(Exercise objective):
Extend the forum thread below on duplicating each dataframe row with a count column, starting right after its final line.

══ Excerpt provided ══

Duplicating each row in a dataframe with counts

For each row in a dataframe, I wish to create duplicates of it with an additional column to identify each duplicate.
E.g Original dataframe is
A | A
B | B
I wish to make make duplicate of each row with an additional column to identify it. Resulting in:
A | A | 1
A | A | 2
B | B | 1
B | B | 2

You can use df.reindex followed by a groupby on df.index.
df = df.reindex(df.index.repeat(2))
df['count'] = df.groupby(level=0).cumcount() + 1
df = df.reset_index(drop=True)
df
a b count
0 A A 1
1 A A 2
2 B B 1
3 B B 2
Similarly, using reindex and assign with np.tile:
df = df.reindex(df.index.repeat(2))\
.assign(count=np.tile(df.index, 2) + 1)\
.reset_index(drop=True)
df
a b count
0 A A 1
1 A A 2
2 B B 1
3 B B 2

Use Index.repeat with loc, for count groupby with cumcount:
df = pd.DataFrame({'a': ['A', 'B'], 'b': ['A', 'B']})
print (df)
a b
0 A A
1 B B
df = df.loc[df.index.repeat(2)]
df['new'] = df.groupby(level=0).cumcount() + 1
df = df.reset_index(drop=True)
print (df)
a b new
0 A A 1
1 A A 2
2 B B 1
3 B B 2
Or:
df = df.loc[df.index.repeat(2)]
df['new'] = np.tile(range(int(len(df.index)/2)), 2) + 1
df = df.reset_index(drop=True)
print (df)

═══
══ Records provided ══

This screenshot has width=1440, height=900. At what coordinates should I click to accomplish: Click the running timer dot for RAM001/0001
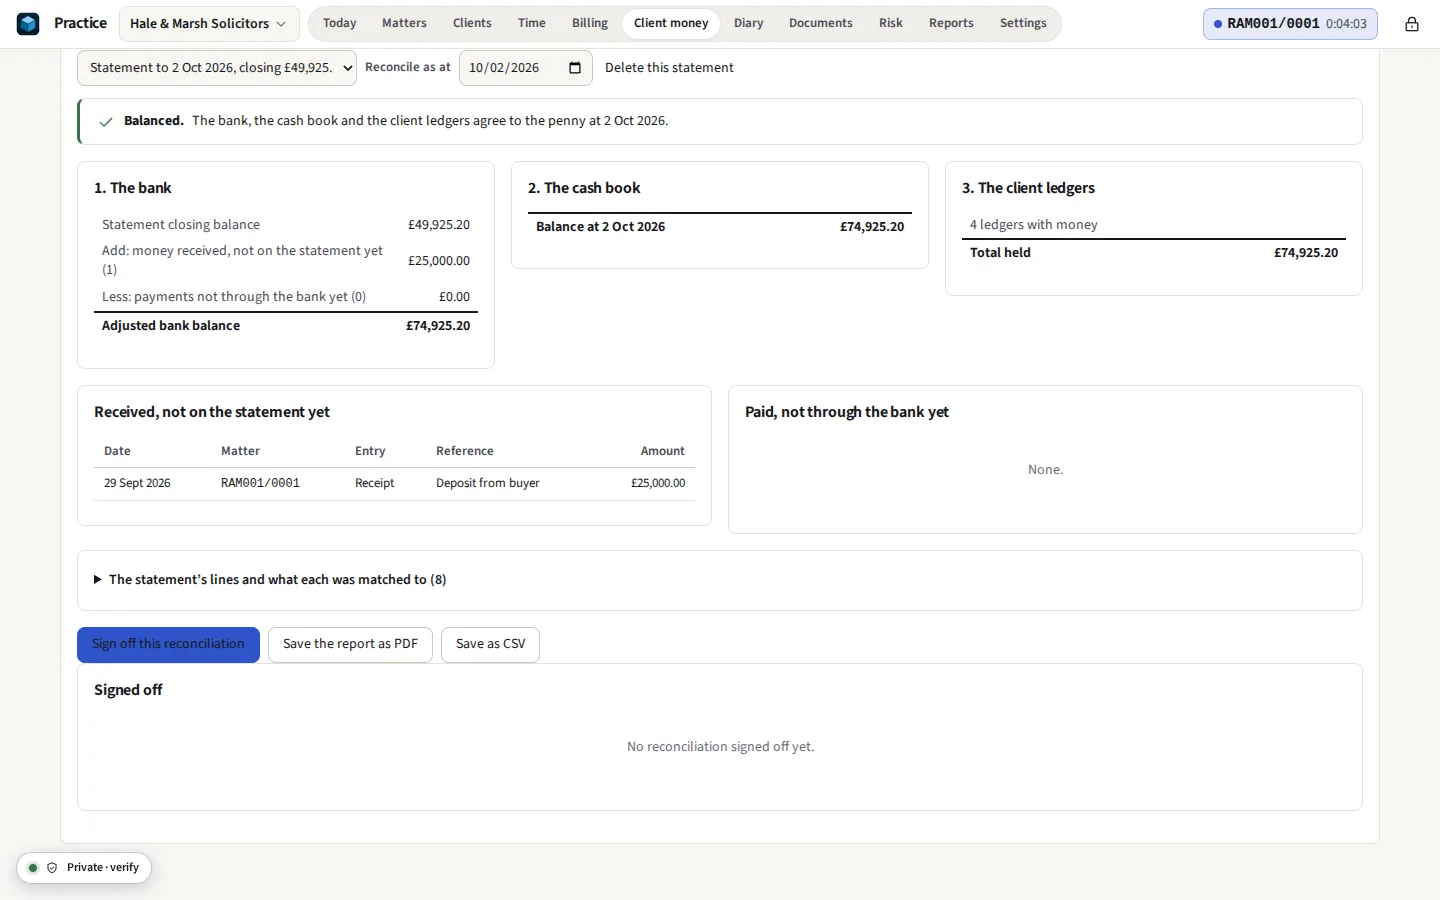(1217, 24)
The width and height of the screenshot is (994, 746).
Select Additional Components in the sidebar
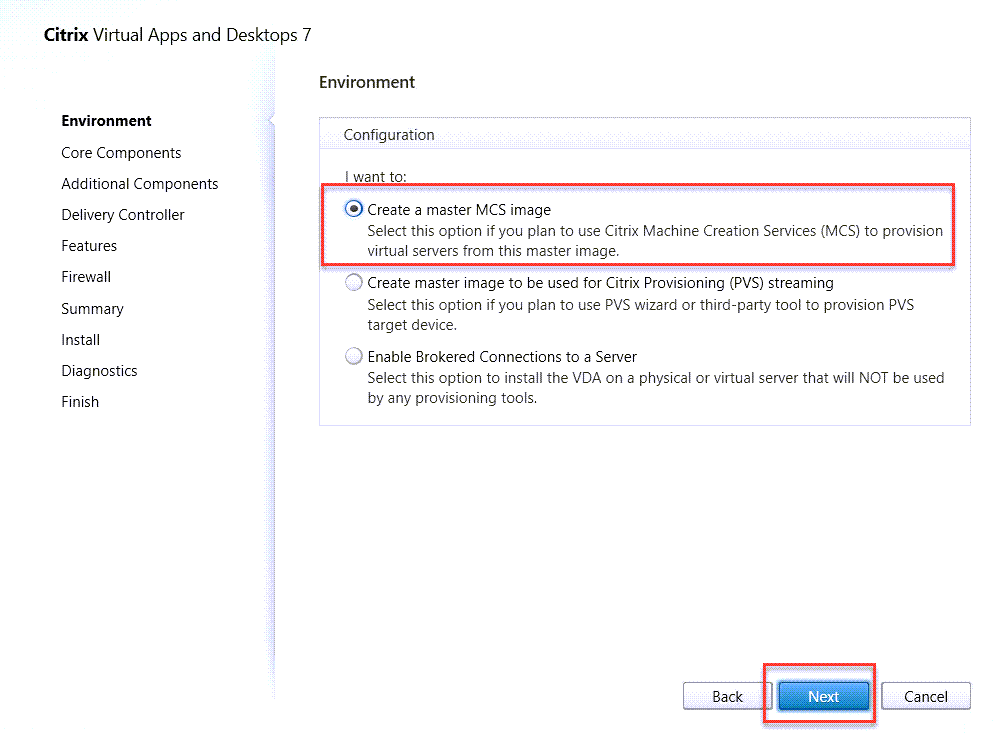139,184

═══
══ Records provided ══

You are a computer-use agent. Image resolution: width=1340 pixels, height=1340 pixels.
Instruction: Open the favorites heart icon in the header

═══
══ Records provided ══

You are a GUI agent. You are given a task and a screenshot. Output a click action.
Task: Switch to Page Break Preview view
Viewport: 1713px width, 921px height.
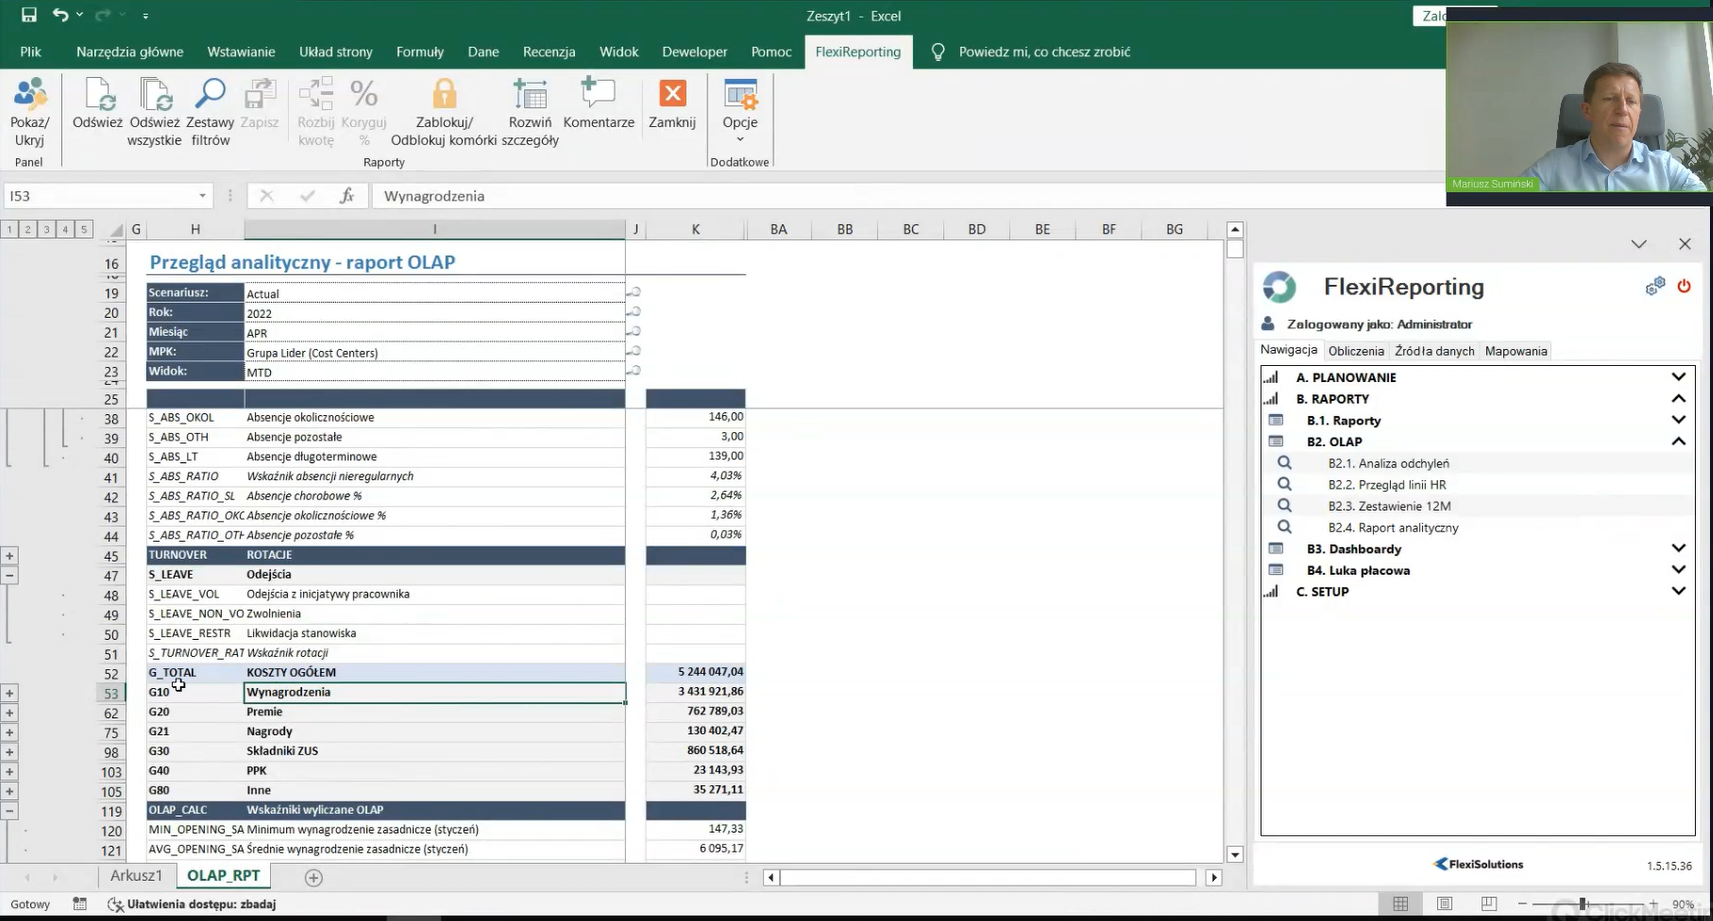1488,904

═══

(Answer for the task):
a b new
0 A A 1
1 A A 2
2 B B 1
3 B B 2

Setup
Borrowed from #jezrael
df = pd.DataFrame({'a': ['A', 'B'], 'b': ['A', 'B']})
a b
0 A A
1 B B
Solution 1
Create a pd.MultiIndex with pd.MultiIndex.from_product
Then use pd.DataFrame.reindex
idx = pd.MultiIndex.from_product(
[df.index, [1, 2]],
names=[df.index.name, 'New']
)
df.reindex(idx, level=0).reset_index('New')
New a b
0 1 A A
0 2 A A
1 1 B B
1 2 B B
Solution 2
This uses the same loc and reindex concept used by #cᴏʟᴅsᴘᴇᴇᴅ and #jezrael, but simplifies the final answer by using list and int multiplication rather than np.tile.
df.loc[df.index.repeat(2)].assign(New=[1, 2] * len(df))
a b New
0 A A 1
0 A A 2
1 B B 1
1 B B 2

Use pd.concat() to repeat, and then groupby with cumcount() to count:
In [24]: df = pd.DataFrame({'col1': ['A', 'B'], 'col2': ['A', 'B']})
In [25]: df
Out[25]:
col1 col2
0 A A
1 B B
In [26]: df_repeat = pd.concat([df]*3).sort_index()
In [27]: df_repeat
Out[27]:
col1 col2
0 A A
0 A A
0 A A
1 B B
1 B B
1 B B
In [28]: df_repeat["count"] = df_repeat.groupby(level=0).cumcount() + 1
In [29]: df_repeat # df_repeat.reset_index(drop=True); if index reset required.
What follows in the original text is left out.